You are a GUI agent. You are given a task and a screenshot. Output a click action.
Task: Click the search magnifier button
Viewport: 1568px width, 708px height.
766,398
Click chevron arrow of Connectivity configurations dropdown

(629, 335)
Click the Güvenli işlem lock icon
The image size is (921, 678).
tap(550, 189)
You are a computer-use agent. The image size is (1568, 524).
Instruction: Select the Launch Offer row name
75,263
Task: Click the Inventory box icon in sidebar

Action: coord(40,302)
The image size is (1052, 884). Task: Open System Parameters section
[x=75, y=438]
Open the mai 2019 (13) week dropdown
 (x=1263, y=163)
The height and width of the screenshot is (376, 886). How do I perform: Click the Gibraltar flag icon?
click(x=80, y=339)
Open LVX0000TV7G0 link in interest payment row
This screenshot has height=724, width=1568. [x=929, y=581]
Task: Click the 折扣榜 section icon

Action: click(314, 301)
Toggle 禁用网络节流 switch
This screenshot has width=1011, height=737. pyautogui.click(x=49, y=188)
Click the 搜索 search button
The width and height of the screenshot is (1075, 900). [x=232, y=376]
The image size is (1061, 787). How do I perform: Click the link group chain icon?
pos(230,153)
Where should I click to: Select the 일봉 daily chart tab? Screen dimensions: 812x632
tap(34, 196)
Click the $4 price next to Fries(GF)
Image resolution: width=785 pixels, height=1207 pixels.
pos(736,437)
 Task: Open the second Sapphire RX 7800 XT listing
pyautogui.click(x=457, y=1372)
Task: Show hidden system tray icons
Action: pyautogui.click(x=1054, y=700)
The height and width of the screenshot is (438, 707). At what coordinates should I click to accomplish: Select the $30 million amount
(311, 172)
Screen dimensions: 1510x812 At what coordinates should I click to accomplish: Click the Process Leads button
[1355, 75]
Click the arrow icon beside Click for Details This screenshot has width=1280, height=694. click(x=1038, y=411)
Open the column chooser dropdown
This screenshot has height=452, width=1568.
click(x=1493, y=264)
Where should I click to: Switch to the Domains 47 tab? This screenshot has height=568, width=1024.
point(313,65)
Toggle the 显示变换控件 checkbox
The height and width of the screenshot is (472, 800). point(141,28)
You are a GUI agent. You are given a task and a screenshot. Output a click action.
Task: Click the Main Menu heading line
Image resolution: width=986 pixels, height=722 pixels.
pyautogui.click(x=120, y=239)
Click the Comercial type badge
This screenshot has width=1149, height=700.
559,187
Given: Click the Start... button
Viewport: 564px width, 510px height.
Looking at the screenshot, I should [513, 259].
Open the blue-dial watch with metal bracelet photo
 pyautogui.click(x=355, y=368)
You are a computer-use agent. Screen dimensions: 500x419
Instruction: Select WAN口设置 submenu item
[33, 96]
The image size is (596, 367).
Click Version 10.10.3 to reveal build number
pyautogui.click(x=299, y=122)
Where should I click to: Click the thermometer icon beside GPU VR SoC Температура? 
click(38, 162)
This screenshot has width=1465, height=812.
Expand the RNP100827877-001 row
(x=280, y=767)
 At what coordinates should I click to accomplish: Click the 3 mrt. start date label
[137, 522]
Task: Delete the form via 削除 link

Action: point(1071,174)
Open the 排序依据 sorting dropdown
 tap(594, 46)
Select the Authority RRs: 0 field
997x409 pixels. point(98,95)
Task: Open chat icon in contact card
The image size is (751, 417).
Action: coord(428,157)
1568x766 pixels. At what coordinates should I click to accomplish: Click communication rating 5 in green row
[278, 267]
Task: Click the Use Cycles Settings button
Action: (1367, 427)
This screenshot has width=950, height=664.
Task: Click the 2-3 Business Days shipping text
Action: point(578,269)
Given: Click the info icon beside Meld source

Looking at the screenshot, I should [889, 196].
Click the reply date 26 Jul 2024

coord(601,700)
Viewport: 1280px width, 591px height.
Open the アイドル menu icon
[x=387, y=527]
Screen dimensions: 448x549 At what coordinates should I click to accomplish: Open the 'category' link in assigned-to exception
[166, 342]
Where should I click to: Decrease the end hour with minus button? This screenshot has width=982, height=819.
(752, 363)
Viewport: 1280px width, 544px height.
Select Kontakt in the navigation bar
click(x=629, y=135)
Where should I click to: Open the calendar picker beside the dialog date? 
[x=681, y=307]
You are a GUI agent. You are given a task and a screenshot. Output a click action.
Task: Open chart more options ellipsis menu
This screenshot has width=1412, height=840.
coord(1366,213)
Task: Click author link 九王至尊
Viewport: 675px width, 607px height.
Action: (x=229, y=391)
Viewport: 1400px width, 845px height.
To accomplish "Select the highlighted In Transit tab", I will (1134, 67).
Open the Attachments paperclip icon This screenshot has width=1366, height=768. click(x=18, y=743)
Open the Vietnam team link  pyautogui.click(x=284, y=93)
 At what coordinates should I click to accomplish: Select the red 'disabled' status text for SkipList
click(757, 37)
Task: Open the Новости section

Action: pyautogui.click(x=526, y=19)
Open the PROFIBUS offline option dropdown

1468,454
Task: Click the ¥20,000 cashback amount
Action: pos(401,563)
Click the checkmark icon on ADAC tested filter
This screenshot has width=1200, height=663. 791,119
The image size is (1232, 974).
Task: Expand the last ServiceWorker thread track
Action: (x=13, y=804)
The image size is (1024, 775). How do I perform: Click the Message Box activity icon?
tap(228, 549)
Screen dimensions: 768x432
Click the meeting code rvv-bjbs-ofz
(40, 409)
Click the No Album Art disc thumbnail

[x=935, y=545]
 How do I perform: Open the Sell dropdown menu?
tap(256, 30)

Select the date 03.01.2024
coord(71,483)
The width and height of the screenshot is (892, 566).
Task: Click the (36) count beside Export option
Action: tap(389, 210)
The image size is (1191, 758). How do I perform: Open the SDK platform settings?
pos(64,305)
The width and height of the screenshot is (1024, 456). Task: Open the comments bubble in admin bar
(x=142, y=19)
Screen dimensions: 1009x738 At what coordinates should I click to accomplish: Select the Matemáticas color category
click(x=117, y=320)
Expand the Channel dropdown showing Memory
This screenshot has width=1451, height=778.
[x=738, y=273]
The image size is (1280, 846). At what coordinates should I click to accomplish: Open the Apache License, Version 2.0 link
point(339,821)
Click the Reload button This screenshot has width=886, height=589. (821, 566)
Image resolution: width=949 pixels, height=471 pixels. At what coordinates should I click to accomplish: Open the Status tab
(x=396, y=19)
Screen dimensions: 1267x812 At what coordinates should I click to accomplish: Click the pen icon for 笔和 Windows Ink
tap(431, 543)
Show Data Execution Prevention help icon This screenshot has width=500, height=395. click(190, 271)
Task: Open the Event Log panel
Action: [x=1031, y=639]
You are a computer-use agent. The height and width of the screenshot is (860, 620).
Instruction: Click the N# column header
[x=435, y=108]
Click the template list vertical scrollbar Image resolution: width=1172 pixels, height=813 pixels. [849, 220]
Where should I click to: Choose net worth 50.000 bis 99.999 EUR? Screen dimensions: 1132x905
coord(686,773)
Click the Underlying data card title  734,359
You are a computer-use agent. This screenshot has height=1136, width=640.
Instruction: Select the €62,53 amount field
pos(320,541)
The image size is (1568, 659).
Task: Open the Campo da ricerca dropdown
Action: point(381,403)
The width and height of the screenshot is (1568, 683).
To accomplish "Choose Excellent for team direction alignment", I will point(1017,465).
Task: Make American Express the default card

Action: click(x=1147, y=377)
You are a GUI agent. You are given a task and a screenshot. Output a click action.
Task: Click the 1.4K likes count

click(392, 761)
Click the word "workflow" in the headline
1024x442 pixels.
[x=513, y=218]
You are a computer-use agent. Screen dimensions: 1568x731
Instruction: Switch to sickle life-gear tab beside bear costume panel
****
> [What is needed]:
Each record above is to be given again without any change to its wording.

> [Response to this task]:
You are a GUI agent. You are given a task and a screenshot. Output a click action.
Task: Click the search magnifier button
Viewport: 1568px width, 708px height.
766,398
Click chevron arrow of Connectivity configurations dropdown

(629, 335)
Click the Güvenli işlem lock icon
The image size is (921, 678).
tap(550, 189)
You are a computer-use agent. The image size is (1568, 524).
Instruction: Select the Launch Offer row name
75,263
Task: Click the Inventory box icon in sidebar

Action: coord(40,302)
The image size is (1052, 884). Task: Open System Parameters section
[x=75, y=438]
Open the mai 2019 (13) week dropdown
 (x=1263, y=163)
The height and width of the screenshot is (376, 886). How do I perform: Click the Gibraltar flag icon?
click(x=80, y=339)
Open LVX0000TV7G0 link in interest payment row
This screenshot has height=724, width=1568. [x=929, y=581]
Task: Click the 折扣榜 section icon

Action: click(314, 301)
Toggle 禁用网络节流 switch
This screenshot has width=1011, height=737. pyautogui.click(x=49, y=188)
Click the 搜索 search button
The width and height of the screenshot is (1075, 900). [x=232, y=376]
The image size is (1061, 787). How do I perform: Click the link group chain icon?
pos(230,153)
Where should I click to: Select the 일봉 daily chart tab? Screen dimensions: 812x632
tap(34, 196)
Click the $4 price next to Fries(GF)
Image resolution: width=785 pixels, height=1207 pixels.
pos(736,437)
 Task: Open the second Sapphire RX 7800 XT listing
pyautogui.click(x=457, y=1372)
Task: Show hidden system tray icons
Action: pyautogui.click(x=1054, y=700)
The height and width of the screenshot is (438, 707). At what coordinates should I click to accomplish: Select the $30 million amount
(311, 172)
Screen dimensions: 1510x812 At what coordinates should I click to accomplish: Click the Process Leads button
[1355, 75]
Click the arrow icon beside Click for Details This screenshot has width=1280, height=694. click(x=1038, y=411)
Open the column chooser dropdown
This screenshot has height=452, width=1568.
click(x=1493, y=264)
Where should I click to: Switch to the Domains 47 tab? This screenshot has height=568, width=1024.
point(313,65)
Toggle the 显示变换控件 checkbox
The height and width of the screenshot is (472, 800). point(141,28)
You are a GUI agent. You are given a task and a screenshot. Output a click action.
Task: Click the Main Menu heading line
Image resolution: width=986 pixels, height=722 pixels.
pyautogui.click(x=120, y=239)
Click the Comercial type badge
This screenshot has width=1149, height=700.
559,187
Given: Click the Start... button
Viewport: 564px width, 510px height.
Looking at the screenshot, I should [513, 259].
Open the blue-dial watch with metal bracelet photo
 pyautogui.click(x=355, y=368)
You are a computer-use agent. Screen dimensions: 500x419
Instruction: Select WAN口设置 submenu item
[33, 96]
The image size is (596, 367).
Click Version 10.10.3 to reveal build number
pyautogui.click(x=299, y=122)
Where should I click to: Click the thermometer icon beside GPU VR SoC Температура? 
click(38, 162)
This screenshot has width=1465, height=812.
Expand the RNP100827877-001 row
(x=280, y=767)
 At what coordinates should I click to accomplish: Click the 3 mrt. start date label
[137, 522]
Task: Delete the form via 削除 link

Action: point(1071,174)
Open the 排序依据 sorting dropdown
 tap(594, 46)
Select the Authority RRs: 0 field
997x409 pixels. point(98,95)
Task: Open chat icon in contact card
The image size is (751, 417).
Action: coord(428,157)
1568x766 pixels. At what coordinates should I click to accomplish: Click communication rating 5 in green row
[278, 267]
Task: Click the Use Cycles Settings button
Action: (1367, 427)
This screenshot has width=950, height=664.
Task: Click the 2-3 Business Days shipping text
Action: point(578,269)
Given: Click the info icon beside Meld source

Looking at the screenshot, I should [889, 196].
Click the reply date 26 Jul 2024

coord(601,700)
Viewport: 1280px width, 591px height.
Open the アイドル menu icon
[x=387, y=527]
Screen dimensions: 448x549 At what coordinates should I click to accomplish: Open the 'category' link in assigned-to exception
[166, 342]
Where should I click to: Decrease the end hour with minus button? This screenshot has width=982, height=819.
(752, 363)
Viewport: 1280px width, 544px height.
Select Kontakt in the navigation bar
click(x=629, y=135)
Where should I click to: Open the calendar picker beside the dialog date? 
[x=681, y=307]
You are a GUI agent. You are given a task and a screenshot. Output a click action.
Task: Open chart more options ellipsis menu
This screenshot has width=1412, height=840.
coord(1366,213)
Task: Click author link 九王至尊
Viewport: 675px width, 607px height.
Action: (x=229, y=391)
Viewport: 1400px width, 845px height.
To accomplish "Select the highlighted In Transit tab", I will (1134, 67).
Open the Attachments paperclip icon This screenshot has width=1366, height=768. click(x=18, y=743)
Open the Vietnam team link  pyautogui.click(x=284, y=93)
 At what coordinates should I click to accomplish: Select the red 'disabled' status text for SkipList
click(757, 37)
Task: Open the Новости section

Action: pyautogui.click(x=526, y=19)
Open the PROFIBUS offline option dropdown

1468,454
Task: Click the ¥20,000 cashback amount
Action: pos(401,563)
Click the checkmark icon on ADAC tested filter
This screenshot has width=1200, height=663. 791,119
The image size is (1232, 974).
Task: Expand the last ServiceWorker thread track
Action: (x=13, y=804)
The image size is (1024, 775). How do I perform: Click the Message Box activity icon?
tap(228, 549)
Screen dimensions: 768x432
Click the meeting code rvv-bjbs-ofz
(40, 409)
Click the No Album Art disc thumbnail

[x=935, y=545]
 How do I perform: Open the Sell dropdown menu?
tap(256, 30)

Select the date 03.01.2024
coord(71,483)
The width and height of the screenshot is (892, 566).
Task: Click the (36) count beside Export option
Action: tap(389, 210)
The image size is (1191, 758). How do I perform: Open the SDK platform settings?
pos(64,305)
The width and height of the screenshot is (1024, 456). Task: Open the comments bubble in admin bar
(x=142, y=19)
Screen dimensions: 1009x738 At what coordinates should I click to accomplish: Select the Matemáticas color category
click(x=117, y=320)
Expand the Channel dropdown showing Memory
This screenshot has width=1451, height=778.
[x=738, y=273]
The image size is (1280, 846). At what coordinates should I click to accomplish: Open the Apache License, Version 2.0 link
point(339,821)
Click the Reload button This screenshot has width=886, height=589. (821, 566)
Image resolution: width=949 pixels, height=471 pixels. At what coordinates should I click to accomplish: Open the Status tab
(x=396, y=19)
Screen dimensions: 1267x812 At what coordinates should I click to accomplish: Click the pen icon for 笔和 Windows Ink
tap(431, 543)
Show Data Execution Prevention help icon This screenshot has width=500, height=395. click(190, 271)
Task: Open the Event Log panel
Action: [x=1031, y=639]
You are a computer-use agent. The height and width of the screenshot is (860, 620).
Instruction: Click the N# column header
[x=435, y=108]
Click the template list vertical scrollbar Image resolution: width=1172 pixels, height=813 pixels. [849, 220]
Where should I click to: Choose net worth 50.000 bis 99.999 EUR? Screen dimensions: 1132x905
coord(686,773)
Click the Underlying data card title  734,359
You are a computer-use agent. This screenshot has height=1136, width=640.
Instruction: Select the €62,53 amount field
pos(320,541)
The image size is (1568, 659).
Task: Open the Campo da ricerca dropdown
Action: point(381,403)
The width and height of the screenshot is (1568, 683).
To accomplish "Choose Excellent for team direction alignment", I will point(1017,465).
Task: Make American Express the default card

Action: click(x=1147, y=377)
You are a GUI agent. You are given a task and a screenshot. Output a click action.
Task: Click the 1.4K likes count

click(392, 761)
Click the word "workflow" in the headline
1024x442 pixels.
[x=513, y=218]
You are a computer-use agent. Screen dimensions: 1568x731
Instruction: Switch to sickle life-gear tab beside bear costume panel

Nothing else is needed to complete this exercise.